America is driven by a car culture. Our cars are much more than just transportation. Many families have been inspired in their cars. Most people are actually nostalgic about their cars. You like to look back on the smelly metal and fabric thing that took you everywhere at some point in your life. Your car had a history too. They could be large and clunky or small and cozy, our cars are like pets with wheels.
There was even the 1983 movie called Christine where a car came to life. Paul Ingrassia, a winner of the Pulitzer Prize wrote a book called Engines of Change which he calls a history of the American Dream In Fifteen Cars. It is a book about the most influential cars in American History most of which are displayed at the Henry Ford Museum in Dearborn, Michigan.

What he has compiled he says is not necessarily the nation’s best cars but just the ones that impacted us the most, the ones that changed our lives. The Ford Model T from 1908 tops the list because it is credited for everything from the assembly line to the drive through window in mass production and assembly line work. It put America on wheels in the color black.

Most recently in big changes in cars was the Toyota Prius from the year 2000. It was the new impression on saving the environment. It made the world aware that change can be made to try to save the planet with its hybrid capabilities. Now, over the past 10 years every auto company has a car with hybrid capabilities.

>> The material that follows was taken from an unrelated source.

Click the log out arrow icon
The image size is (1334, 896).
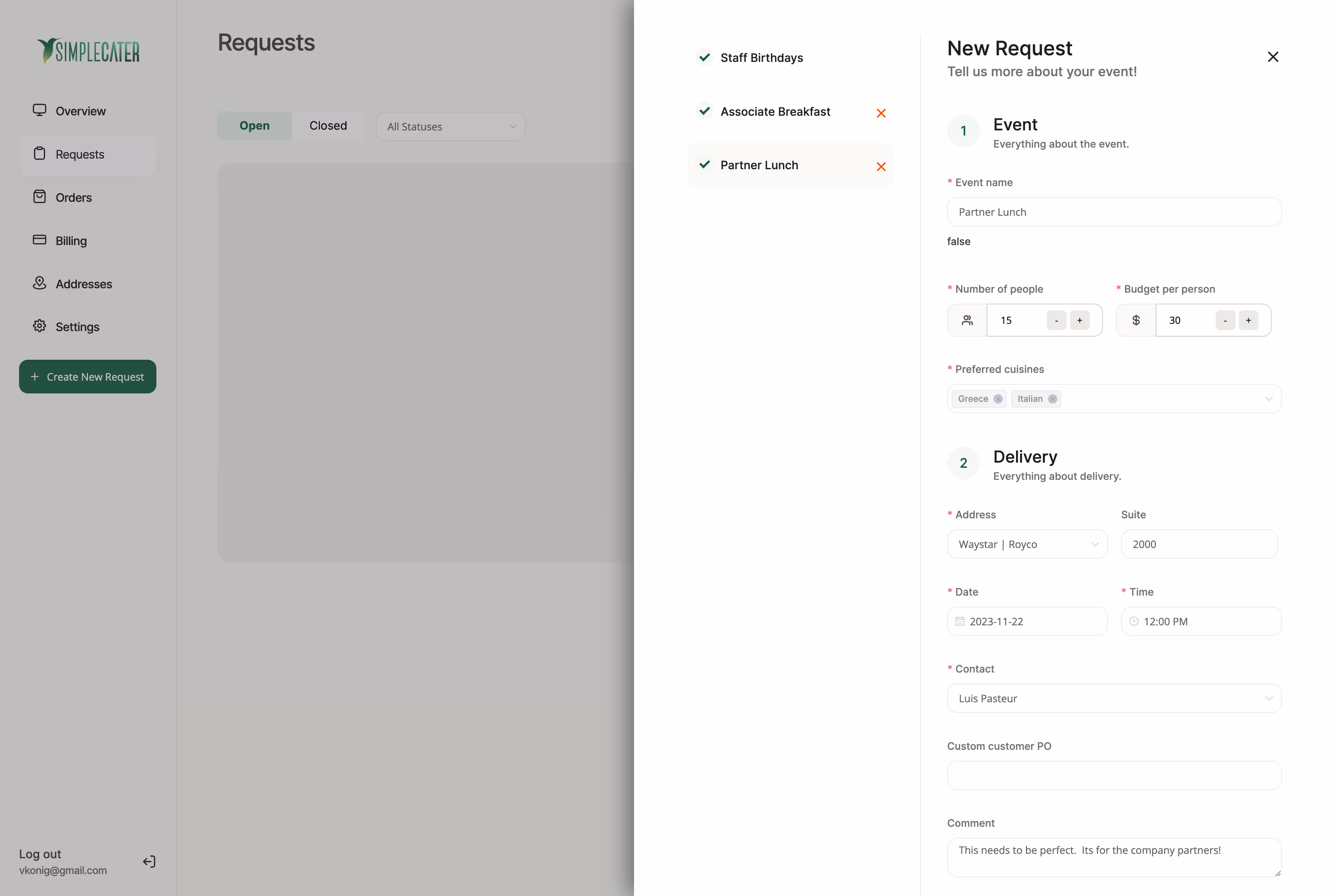[x=149, y=861]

The Pontiac GTO from 1964 was the cool macho car. Some people say it stands for Gas Tires and Oil because it used it up so quickly. It was without a doubt influential because it defined American muscle. It was big and sporty and you heard that gurgling engine creep up next to you before you even saw the thing arrive. It inspired many a race after a red light to see who can get out there the fastest. GTO usually always won that mini street race.

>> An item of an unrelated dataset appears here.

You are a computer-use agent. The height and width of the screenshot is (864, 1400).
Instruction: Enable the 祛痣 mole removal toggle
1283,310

The LaSalle in 1927 by General Motors no one remembers except it was mentioned in the All In The Family song from the TV show but represents the opulence that cars brought to your ever growing ego. It was the first car broadly marketed to the general public that looked like a rich person’s car. It was classy and was all about style and status. At the time the boxy Model T was just too practical for those who wanted to impress during the roaring 20’s.
By the 1950’s the country’s mood was happy again. The war years are over and people are treating themselves to new TV’s and appliances and now the great sports car the 1953 Corvette 2 seater surrounded by metal everywhere. With peace and prosperity in society people want that sexy classy look to go out in. The Corvette stared in its own TV series called route 66 where it was driven everywhere along that highway. America’s upward mobility was not only measured in sleek sports cars but in size too.

Yes, size matters even though every woman will say no it matters what you do with it. Ok. Back to cars. The size of tail fins was enormous in the 1959 Cadillac that also came as a convertible. Imagine a huge car as a convertible. It just doesn’t exist anymore and the huge fin like tail lights left you stopping in your tracks watching this luxury spectacle practically swim by like a elegant porpoise sleek and smooth. This wasn’t transportation this was an event passing by on the streets.

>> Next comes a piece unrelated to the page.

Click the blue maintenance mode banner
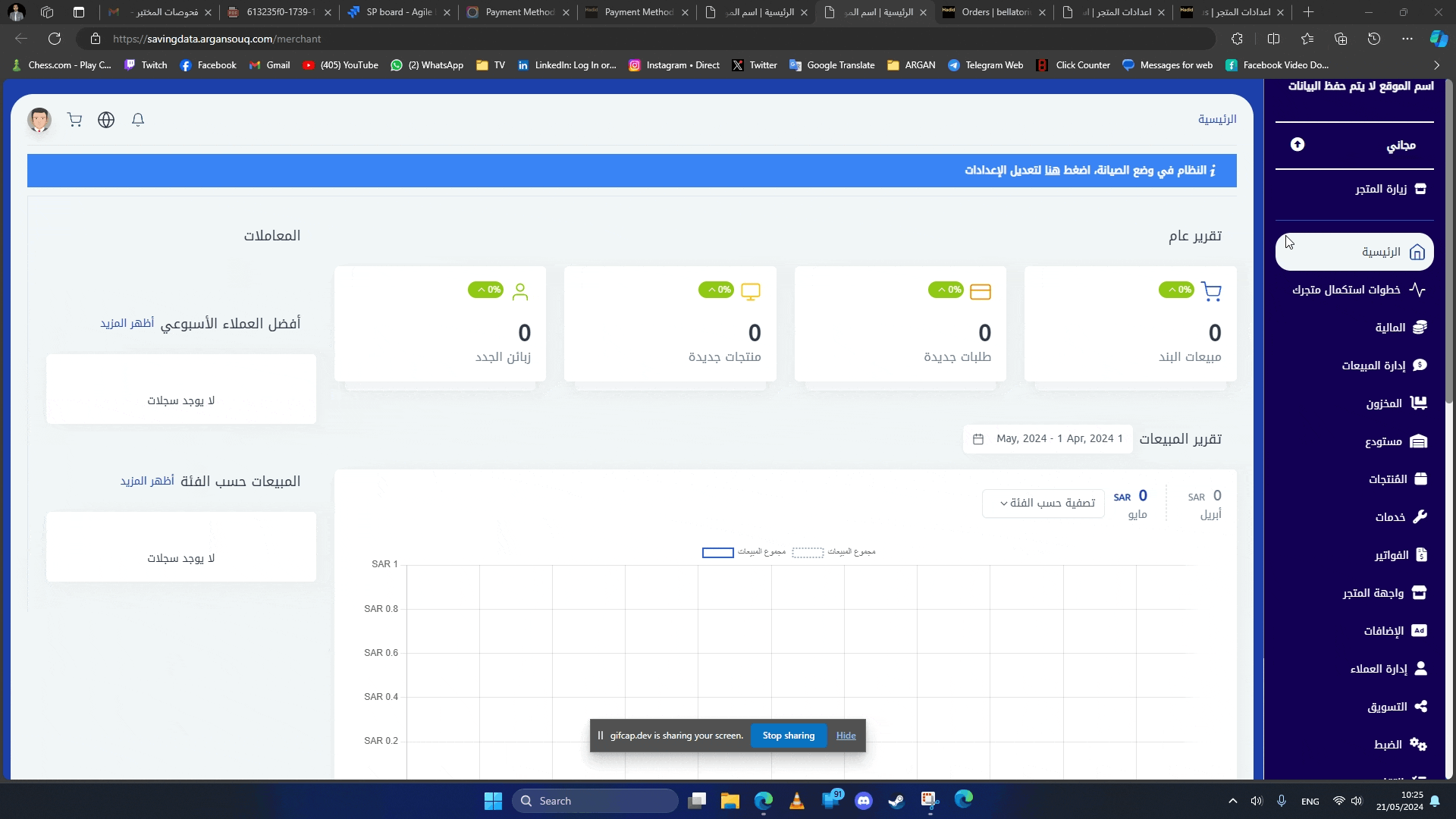The image size is (1456, 819). [x=632, y=171]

Soon the culture of being seen and noticed gave way to blending in and the 1938 Volkswagen bug became immensely popular that hasn’t changed much in 20 years. Hippies loved the tiny import. It was Hitler’s practical vision for the future automobile in Germany. It was an icon for the simple life. Nothing opulent and nothing muscle just transportation trudging along.

Then there is the Ford Mustang in 1964 featured in the Steve McQueen movie Bullitt in 1968 also featured on the Mary Tyler Moore show where she drove it everywhere. It made sporty affordable. It was an era where the baby boomers were coming of age going to college and who wanted something different from their parents.

When the baby boomers start to have families of their own the Chrysler Minivan of 1984 is full of kids. It replaced the crowded station wagon and provided luxury features like swivel seats and cup holders. It was the car that Moms drove and kids played in the back of now equipped with tables and TV’s for every seat.

The most influential car of all time and a lawyer’s dream fee for product liability losses was the 1960 Corvair that was around till 1974. It was the worst car of all time and a safety hazard . More lawyers made lots of money suing everyone for the dangers the car gave to human life. Ralph Nader the most famous lawyer in this field wrote a book called Unsafe At Any Speed and was instrumental for making governmental safety regulations a must for every car made since then.
So, drive whatever you want. It might go in the automobile history books as something significant in your lifetime. It can be the flashy car, or the economical car or the practical car or the expensive car, nevertheless it is your car the one you drive the one you chose and is basically all about you.